JEFFERSON CITY, Mo. -- The Missouri legislative committee investigating Gov. Eric Greitens has released an addendum to their initial report, accusing the governor of mischaracterizing the woman's testimony.
The House committee’s initial report, released April 11, detailed allegations from the woman with whom he had the affair. She testified that Greitens restrained, slapped, grabbed, shoved and threatened her during a series of sexual encounters that at times left her crying and afraid.
Greitens has said the affair was consensual and has denied any criminal wrongdoing.
The day after the initial report, Greitens released a statement asserting that a previously undisclosed video interview of the woman conducted by St. Louis prosecutors "undermined the narrative pushed in the House report."

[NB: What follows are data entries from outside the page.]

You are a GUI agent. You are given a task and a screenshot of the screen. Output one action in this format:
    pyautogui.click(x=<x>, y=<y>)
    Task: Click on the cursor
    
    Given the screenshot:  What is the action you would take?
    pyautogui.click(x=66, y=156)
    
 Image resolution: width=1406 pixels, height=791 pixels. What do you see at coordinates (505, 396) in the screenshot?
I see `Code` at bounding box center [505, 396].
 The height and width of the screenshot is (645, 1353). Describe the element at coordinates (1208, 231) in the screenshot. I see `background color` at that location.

The latest brief, graphic report from the committee is intended as a rebuttal to that statement. The House panel said the additional interview bolsters the woman's credibility.
Among other things, Greitens said allegations of "coercion, violence and assault" were "false." He said the woman talked for almost two hours in the video and never mentioned coercion, which Greitens said was inconsistent with her testimony to the House committee.

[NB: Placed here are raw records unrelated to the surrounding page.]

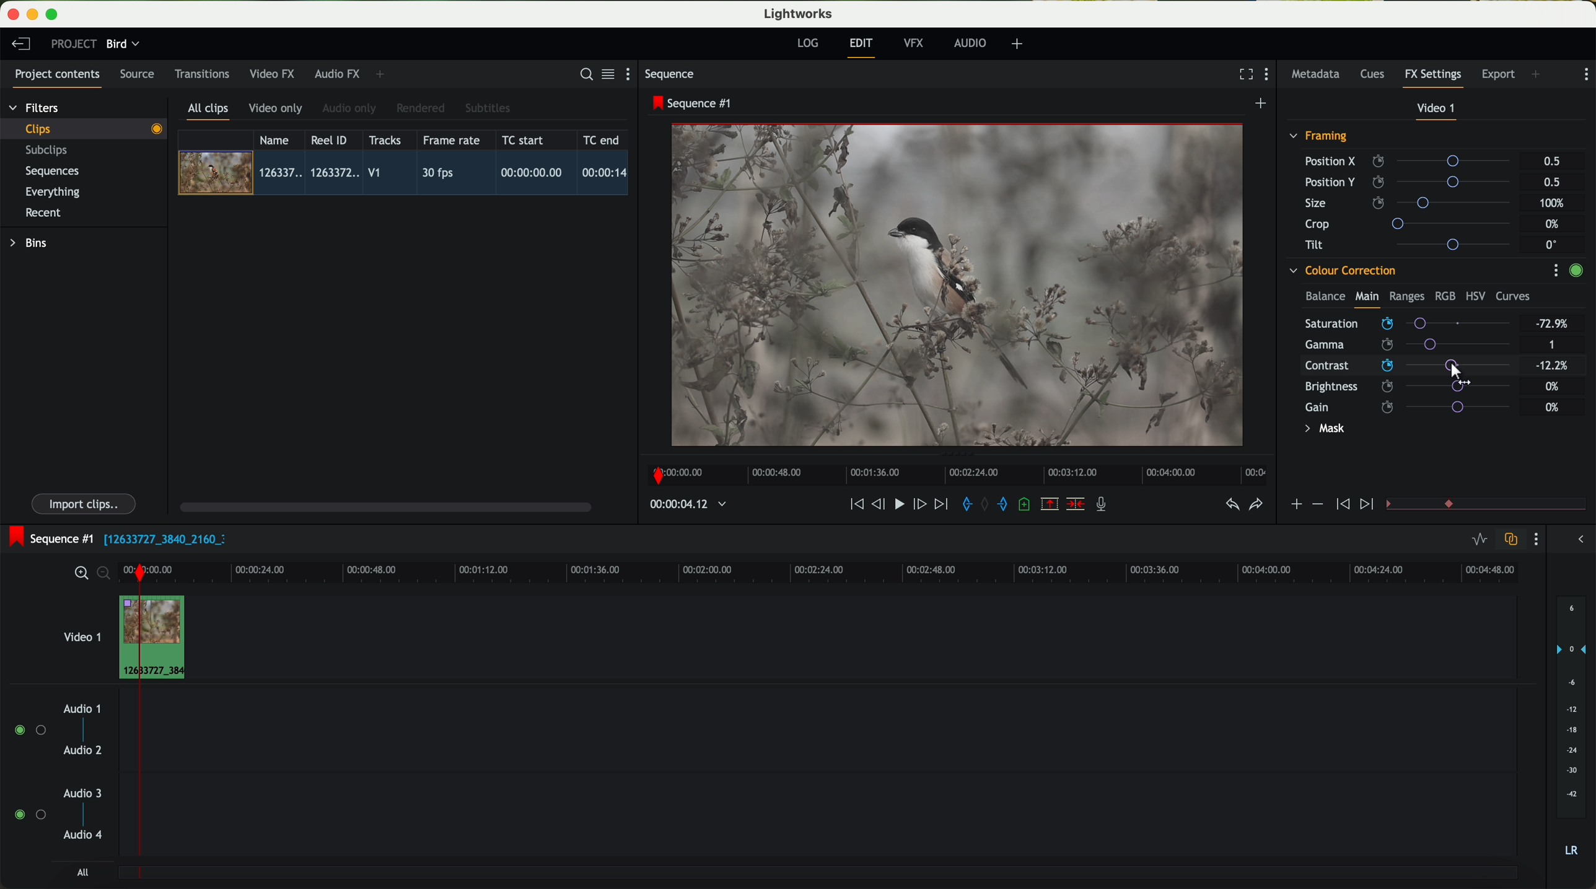 This screenshot has height=889, width=1596. Describe the element at coordinates (1479, 541) in the screenshot. I see `toggle audio levels editing` at that location.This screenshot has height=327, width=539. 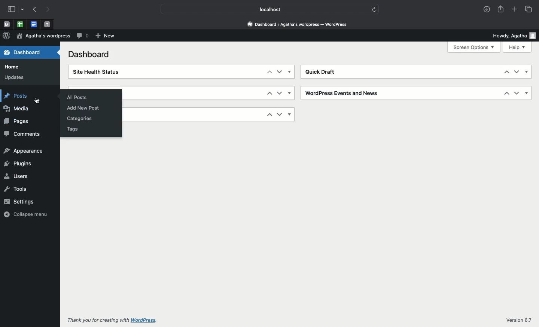 I want to click on Media, so click(x=18, y=110).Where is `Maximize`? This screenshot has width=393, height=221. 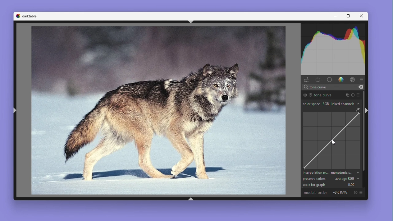
Maximize is located at coordinates (348, 16).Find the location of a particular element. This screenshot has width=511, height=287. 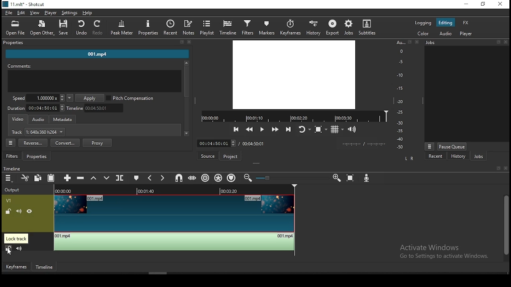

video track V1 is located at coordinates (176, 213).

The new House report agrees that the woman did not use the word "coerced" in the prosecutor's interview, but it says she described coercion using other even more graphic words. When she tried to leave Greitens' home, she told prosecutors that he laid her down "in the fetal position," undid his pants and put his penis near her face, so she "gave him a blow job" so that she could leave.
She said Greitens was "just really coaxing me like a wounded little animal on the ground," the House report said while recounting the interview with the prosecutor's office.
Maria Jeffrey, a spokesperson for Greitens' legal defense, issued the following statement after the addendum was released:
"Just as we learned today that a member of the Jefferson City media dropped off $50,000 in cash to support this campaign of false accusations against the Governor, a report was released with more false information that has not been subject to cross-examination.
"As the Governor has said before, the allegations made against him are false. Any allegation of sexual violence, coercion, or assault are completely and totally untrue. He is innocent, and it has become obvious to almost everyone watching this case that the allegations made against him are now collapsing under the weight of pay offs, lies, and perjury.
"The statement that came out today, failed to mention that the Defense is under a court order to not turn over the deposition.
"In addition, the relevance of the video to the case was that it proved perjury on the part of the leading investigator, suborned perjury on the part of the circuit attorney, and that the lead witness told stories to cover for the perjury of the lead investigator.
"Just today, the Judge in the case said that he will rule shortly about whether the testimony of the lead witness will even be admissible, given the lead investigator’s influence over the witness. That lead investigator is now taking the 5th Amendment, after committing alleged perjury, hiding evidence, and falsifying evidence.
"Today we also learned that $50,000 in cash was delivered to one of the attorneys of the couple making accusations against the Governor by Scott Faughn, a member of the media who has extensive ties to the Governor’s political opponents.
"We hope that the House Committee will investigate the pay offs of the people who are working to take down the Governor. The Governor’s team will certainly be doing so."
The Republican-led House launched its investigation after a grand jury indicted Greitens on a felony invasion-of-privacy charge over allegations that he took a partially nude photograph of a woman he said he had an extramarital affair with in 2015. He is due to go to trial May 14 in that case.
Greitens' attorneys are asking a judge to prohibit testimony from the woman at his upcoming trial because of the "gross misconduct" of a private investigator who interviewed her for prosecutors.
The panel is still investigating separate claims that Greitens took a donor list without permission from a veterans’ charity and used it for his gubernatorial campaign. In that case, Greitens has been charged with two counts of felony tampering with computer data.
The panel is expected to release another lengthier report later this week examining those allegations.